Josephine Welling erstarrt ein paar Meter vor ihm und betrachtet ihn, als sei er ein fleischfressender Schneemann mitten in einer Pfütze.
»Was machst du hier?«, fragt sie überrascht und Silas Kaiser überlegt nicht zum ersten Mal, ob Welling tatsächlich dermaßen kognitiv limitiert ist, wie es ihre Worte vermuten lassen, oder ob sie diese Fragen stellt, um ihn zu provozieren.
Ganz bewusst. Weil sie schon immer die zweifelhafte Fähigkeit besessen hat, ihn dort zu packen, wo es ihn besonders reizt. In jedem Sinne, spöttelt eine Stimme in seinem Kopf.

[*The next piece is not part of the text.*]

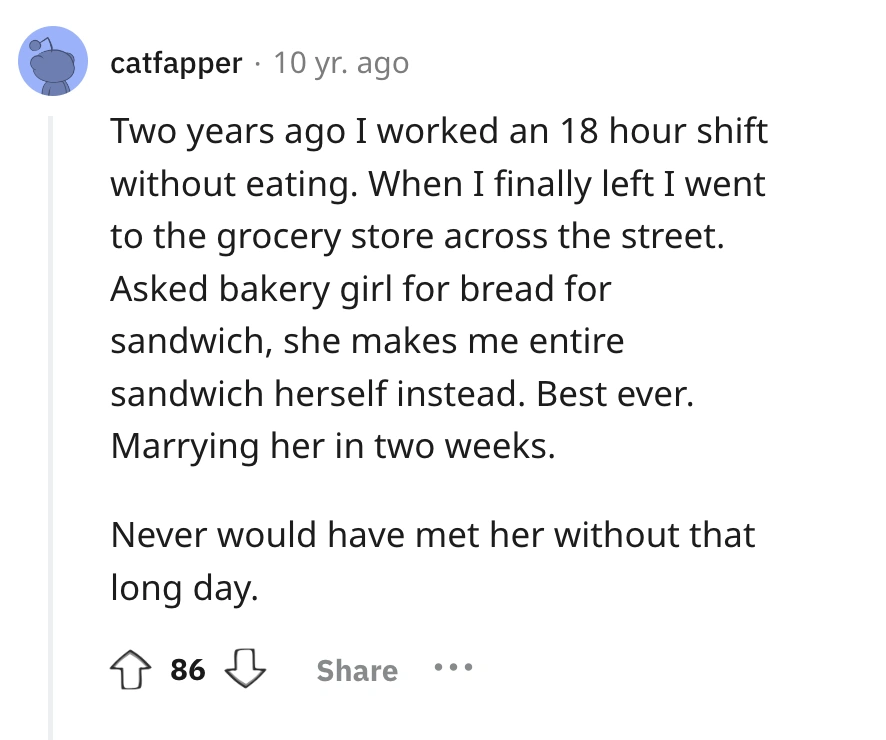Click the "10 yr. ago" timestamp
Image resolution: width=886 pixels, height=740 pixels.
click(x=341, y=63)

»Das, was Menschen auf Friedhöfen machen, solange sie noch nicht tot sind.«
Welling schaut ihn an, als wisse sie nicht, ob sie lachen darf – oder schon wieder kann. Dann schaut sie weg, mustert etwas auf dem Boden, knapp vor ihren Sneakern, die inzwischen völlig durchweicht sein dürften. Die Regentropfen laufen ihr Haar hinab und perlen von den Strähnen in ihr Gesicht.
Einen Moment lang ist er versucht, ihr die Tropfen von der Wange zu wischen, aber Silas Kaiser gibt keinem so niederen Bedürfnis nach. Er ist kein Schwächling, der sich von Emotionalität einwickeln und durch das Leben jagen lässt. Seine Handlungen und seine Entscheidungen unterliegen stets einer Rationalität, auf die er insgeheim unheimlich stolz ist.
Feigling, schnarrt die Stimme.
Er hält einige Schritte vor ihr, gerade weit genug, dass sie im Regen steht und nicht in die Versuchung gerät, sich mit unter den Schirm zu stellen. Er beobachtet, wie ihr Blick über das frisch aufgeschüttete Grab fliegt, als habe sie Angst, das Bild würde sich in ihren Kopf fräsen und sie nie wieder loslassen. Als könne sie die Wirklichkeit austricksen, wenn sie nur nicht zulassen würde, sie als solche anzuerkennen. Dabei ist das belanglos. Er weiß das.
Das Grab seiner Eltern blitzt in seinen Gedanken auf, aber er schiebt die Bilder zur Seite, wie er es schon seit vielen Jahren getan hat; fast sein ganzes Leben lang. Er betrachtet Welling und überlegt, ob sie betet oder einfach nur ins Leere starrt – und ob das überhaupt einen Unterschied macht.
»Ich kann nicht zurück«, murmelt sie irgendwann und das Prasseln des Regens nimmt die Worte mit. »Ich habe das Gefühl, dass er jeden Moment durch die Tür kommt, wenn ich zu Hause bin.«
Aber es kommt niemand. Der Regen trägt die Worte zu ihm, die ausgesprochenen und die ungesagten, und sie pochen in seinen Ohren, weil er sie so oft gespürt hat. Stattdessen wartet man, hofft und wird enttäuscht. Immer und immer wieder. Bis man irgendwann resigniert die Realität annimmt – oder daran zugrunde geht. Er sagt sich, dass es nichts mit Empathie zu tun hat, als er vor seiner Wohnungstür stehen bleibt.